═════ DATA FOR REVIEW
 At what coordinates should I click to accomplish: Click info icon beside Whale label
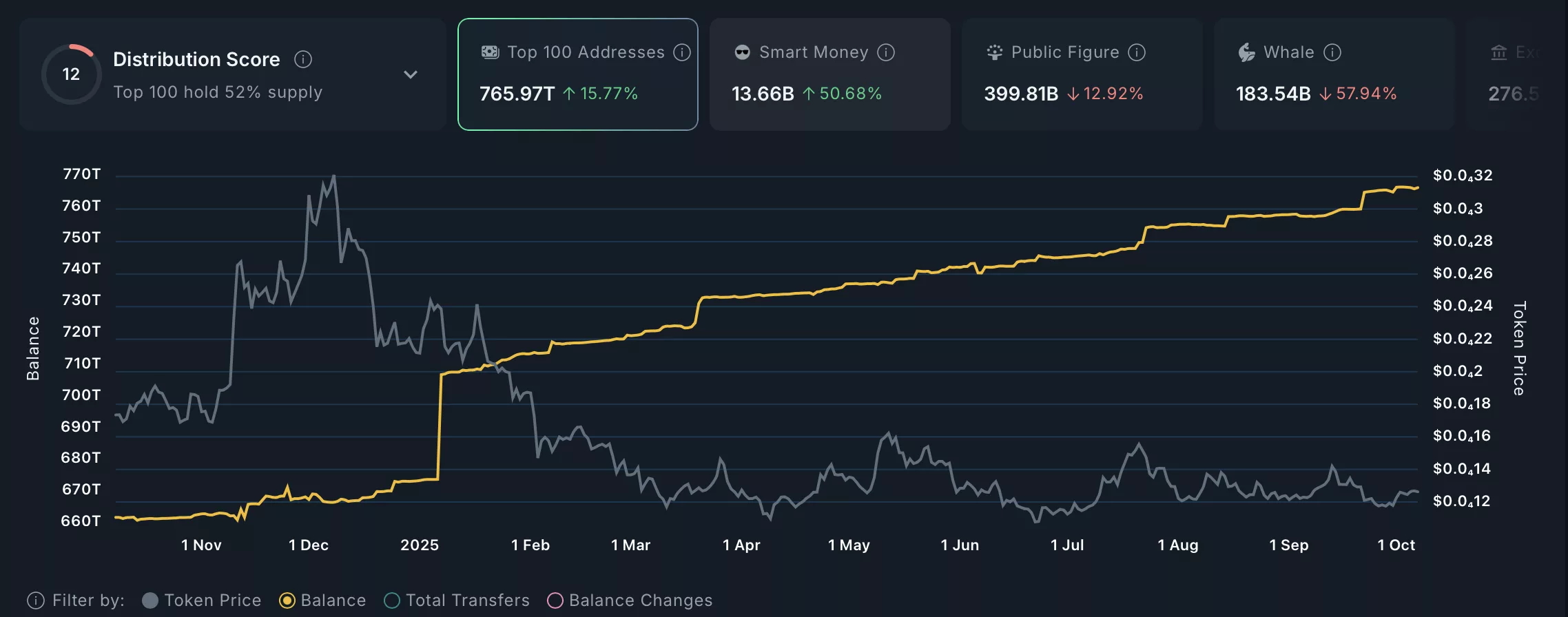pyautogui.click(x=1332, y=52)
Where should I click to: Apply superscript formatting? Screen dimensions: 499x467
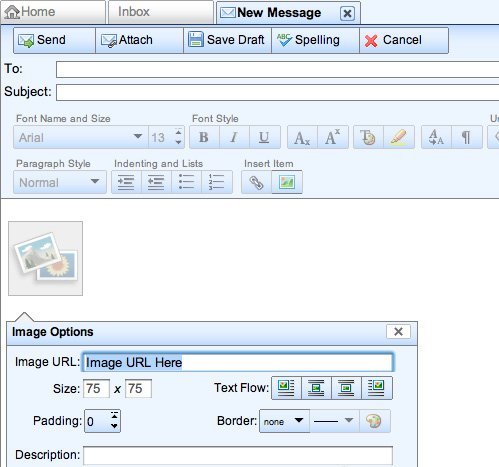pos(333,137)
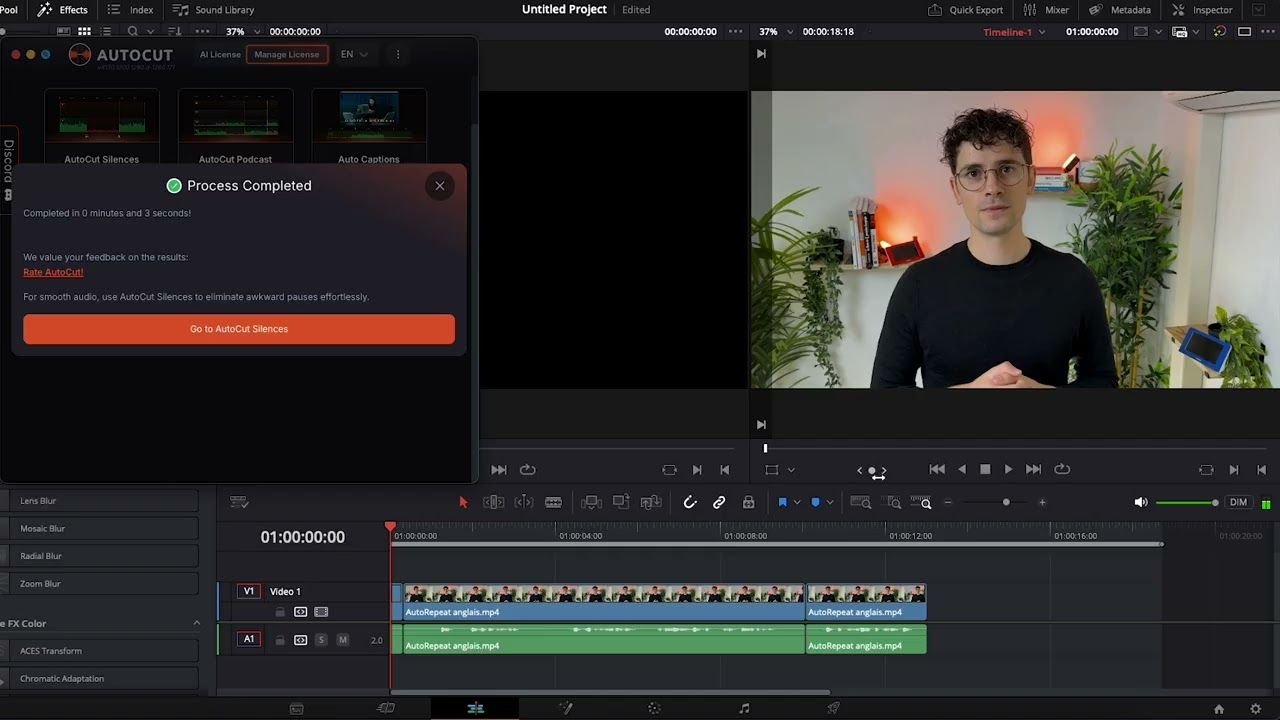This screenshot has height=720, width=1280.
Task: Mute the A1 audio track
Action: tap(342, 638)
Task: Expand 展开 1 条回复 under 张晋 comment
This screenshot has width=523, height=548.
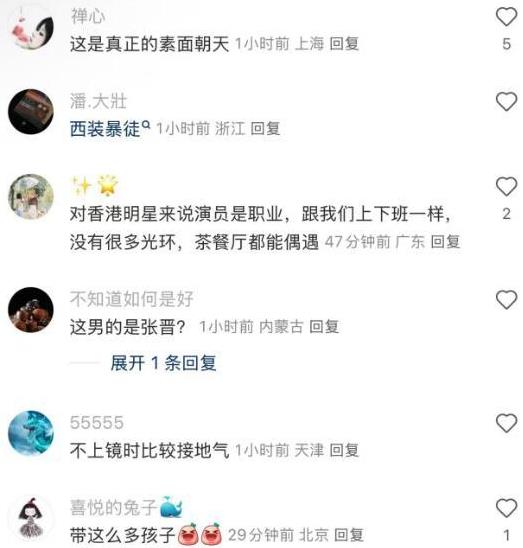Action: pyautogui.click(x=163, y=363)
══════════
═════ DATA FOR REVIEW
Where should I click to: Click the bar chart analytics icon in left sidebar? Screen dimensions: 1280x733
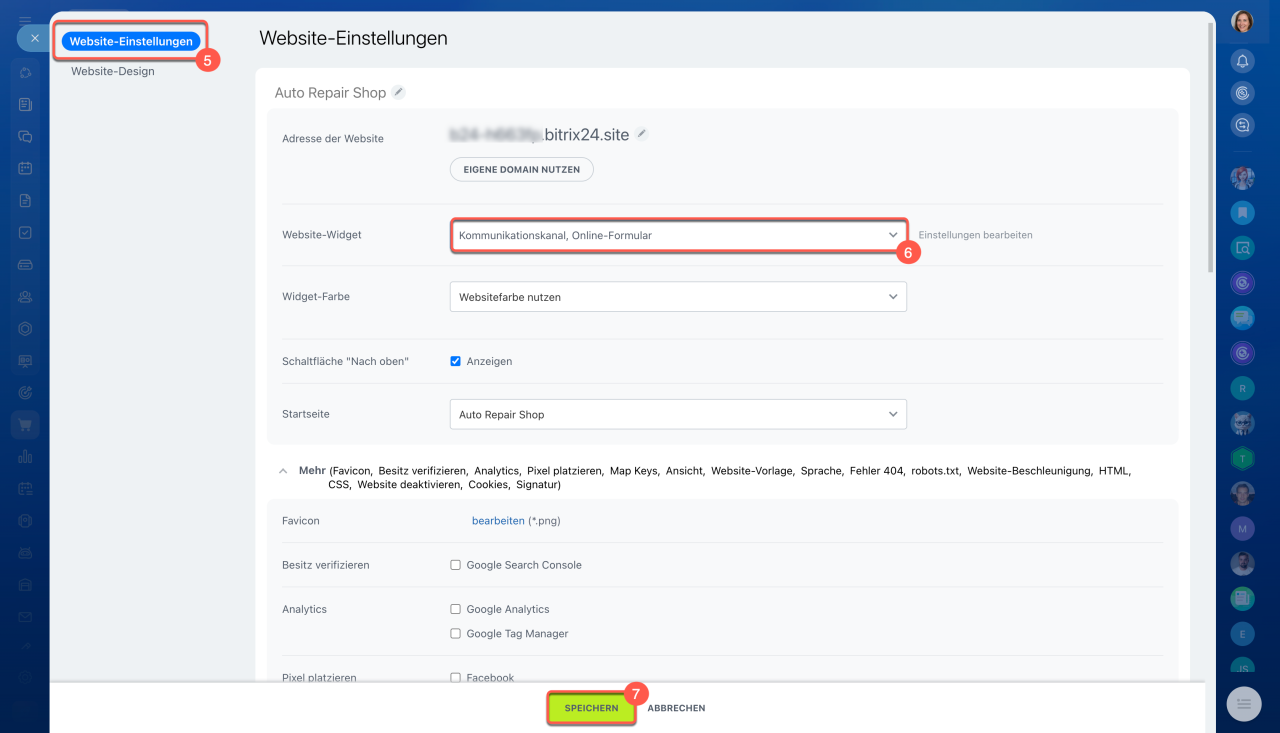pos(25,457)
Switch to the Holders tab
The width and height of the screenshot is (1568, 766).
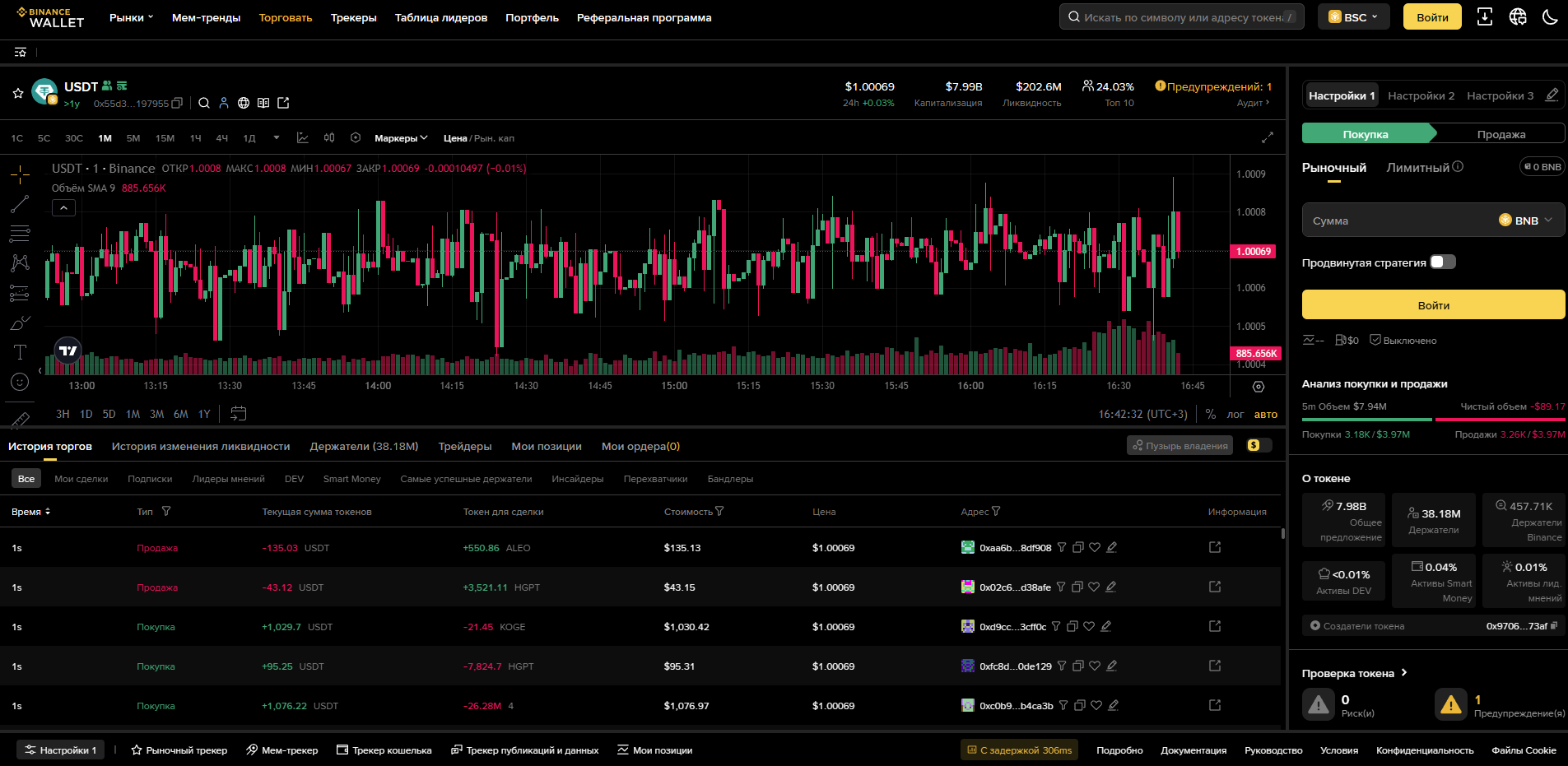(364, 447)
══════════
═════ DATA FOR REVIEW
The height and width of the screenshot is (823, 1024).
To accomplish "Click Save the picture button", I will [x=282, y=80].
══════════
## DIRECTIONS
Copy the entries above exactly, but only the stretch from the line containing "At what coordinates" through the line containing "Task: Expand 展开 1 条回复 under 张晋 comment". Keep both end lines; drop the pictures.

## WRITTEN ANSWER
 At what coordinates should I click to accomplish: Click info icon beside Whale label
pyautogui.click(x=1332, y=52)
Where should I click to: Apply superscript formatting? Screen dimensions: 499x467
pos(333,137)
This screenshot has height=720, width=1280.
Task: Mute the A1 audio track
Action: tap(342, 638)
Task: Expand 展开 1 条回复 under 张晋 comment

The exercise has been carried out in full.